While the cancellation of the vote on the “Graham-Cassidy” bill closed the door on Congress’s best opportunity to pass this legislation for now, there are still major challenges ahead. The 115th Congress can write two more budgets, one each for FY 2018 and FY 2019. With each budget, there is an opportunity for one reconciliation bill which requires only a simple majority to pass in the Senate. The reconciliation bill for FY 2018 will most likely focus on tax cuts. It is possible that Congress will attempt to cut Medicaid, Medicare, Supplemental Security Income, or other programs that pay for basic livings needs of people with disabilities as a way to offset revenue reductions. Additionally, Congress could attempt to pass an Affordable Care Act Repeal with Medicaid per capita caps and major tax legislation in one package. In summary, fewer pathways now exist to cut program that cover basic living expenses, but threats still remain.
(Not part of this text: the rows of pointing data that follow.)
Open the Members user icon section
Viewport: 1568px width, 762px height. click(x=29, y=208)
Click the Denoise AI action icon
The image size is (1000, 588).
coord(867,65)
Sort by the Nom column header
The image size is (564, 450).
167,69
See article above for Congressional efforts to develop a new budget resolution similar to the most recent efforts which allowed for consideration of major Medicaid cuts and repeal of the Affordable Care Act in 2017.
The growing Senate interest in the Graham-Cassidy-Heller-Johnson bill last week has derailed bipartisan efforts by the Senate Finance Committee to reauthorize the Children’s Health Insurance Program (CHIP). The bipartisan leadership of the Senate Health, Education, Labor, and Pensions Committee has also ended efforts to stabilize the health insurance market places by extending the programs that help make health insurance affordable for people and making other small changes to the Affordable Care Act. These two efforts are critical to maintaining affordable health insurance for children and people in the individual health insurance market and The Arc urges Congress to address these critical issues.
Over the weekend, the Graham-Cassidy-Heller-Johnson proposal was revised. The new version appears to make adjustments to the funding provisions designed to benefit certain states. It also allows more state flexibility to waive requirements in the law such the essential health benefits, prohibiting discrimination based on disability, age, and other factors, covering preventive services without cost-sharing, charging people with pre-existing conditions higher premiums, and other provisions. It is unlikely that the bill will be scored by the Congressional Budget Office in time for a vote this week. The new version does not appear to alter the Medicaid per capita cap provisions which cuts and caps the traditional Medicaid program. The Arc continues to oppose this proposal and is deeply concerned about the impact it will have on people with disabilities who rely on the Medicaid program for access to health care and long term supports and services.